Lazy they wag their lovely heads,
Nodding that way and this,
Lithe bodies upon mossy beds
With lips bedewed that kiss.
The kindly and generous stream
That gently ripples by,
An idle, silvery dream,
Where sleeping fishes lie.
These delicate flowers of Mary
Lie long and overgrown,
While Martha's parched and weary
Stand in the sun and groan
L. M. COOPER
LINES FOR A FLYLEAF OF HERODOTUS
No lover and no kinsmen pass
To honour the deep-buried dead.
The roads are covered up with grass
That burned beneath th' Immortals' tread.
No tramp of armed foe is heard,
Nor bowstrings' twang, nor arrows' hiss,
Nor sound to scare the nesting bird
On rocky Salamis.
Yet runs the Royal Road to-day,
From Sardis up to Suza town,
And still above the Rhamnian Way
The heights of Marathon look down:
Still from the blue, Ægean wave
The sea-wind sweeps with keen salt breath
The hills that saw the Spartan brave
Comb their long hair for death.
CRUSOE WAS A VAGABOND
Wise men pray for hearth and home, a comely wife to tend them,
And dread to feed the little folks that clamber on their knee;
Their fathers' fields to plough and sow—their old friends to befriend them,
But Crusoe was a vagabond, and ran away to sea.

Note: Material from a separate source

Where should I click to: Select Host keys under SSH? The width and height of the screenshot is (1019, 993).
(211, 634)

He strayed upon the docks of Hull, and smelt the tar and cordage,
He saw the bales of foreign ware piled high upon the quay,
He heard the seamen singing, and the outbound ship-bells ringing
Across the fog and darkness;—and he ran away to sea.

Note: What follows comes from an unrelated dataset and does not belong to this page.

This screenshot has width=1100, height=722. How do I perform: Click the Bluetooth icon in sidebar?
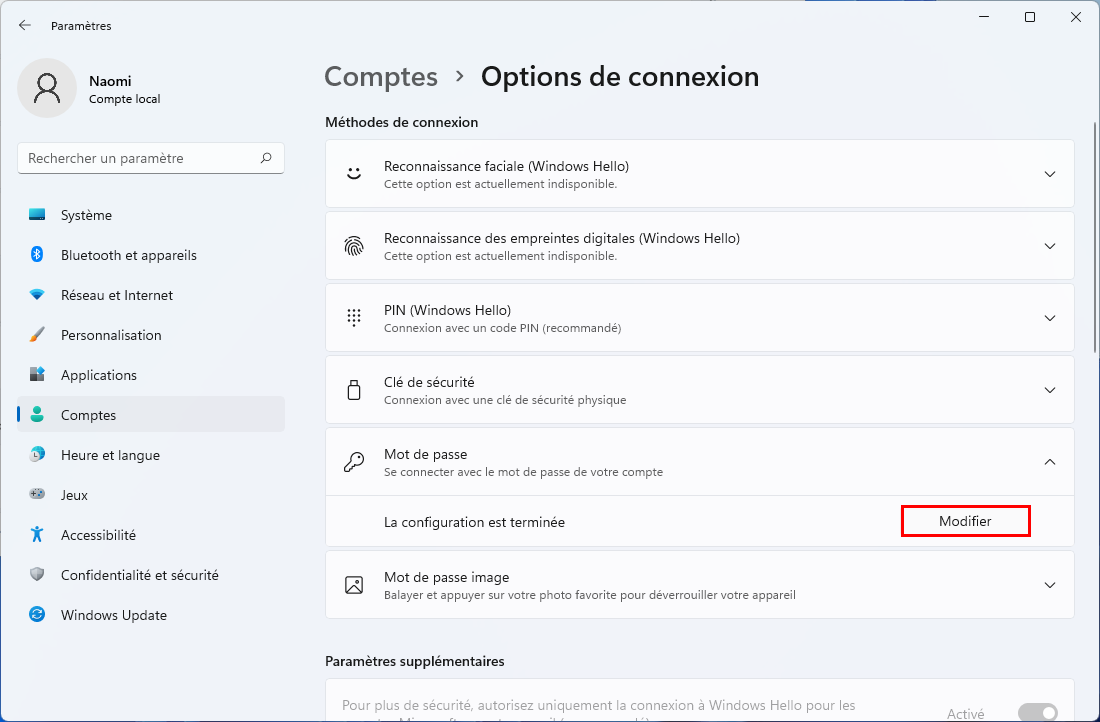coord(37,255)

He might have dwelt by barn and dyke our fathers made before us,
And dipped his fat sheep yearly in the burn that turns the mill;
He might have heard the harvest home go up in lusty chorus,
When the last wain comes lumbering across the moonlit hill.
But he heard the loud surf thundering against the harbour wall,
The brown be-earringed sailor-men all swearing on the quay;
The salt was in his nostrils, and he cared no more at all
For barn or byre or cattle; but he ran away to sea.
The boys he knew are grey, old men, and soon their sons shall lay them
To rest beside the little church upon the spur of hill:
The distant hum of chant and prayers, the feet of them that pray them,
The sunlight and the blackbirds' song shall be about them still.
But he's a homeless wanderer from Rio Grande to Malabar,
And God knows who shall stand by him, or what his end shall be.
The wheeling gulls shall cry his dirge, the great waves drum his burial,
When his poor old battered body slips into the greedy sea.
ERIC DICKINSON
THE GARDEN
Blessed with the green of rains, charged sweet with scent of May,
The garden paths caressed her as she walked with slow foot-fall;
Slight was her frame, but took no pressure of decay,
And age had found age beautiful as when youth gave youth all.
Far over dreamy meadows bells toll the dying sun,
And a quiet is on her spirit for the tender drooping balm
Of the evening filled with perfume the spring has swiftly won,
And the rising moon that greets her in the garden of her calm.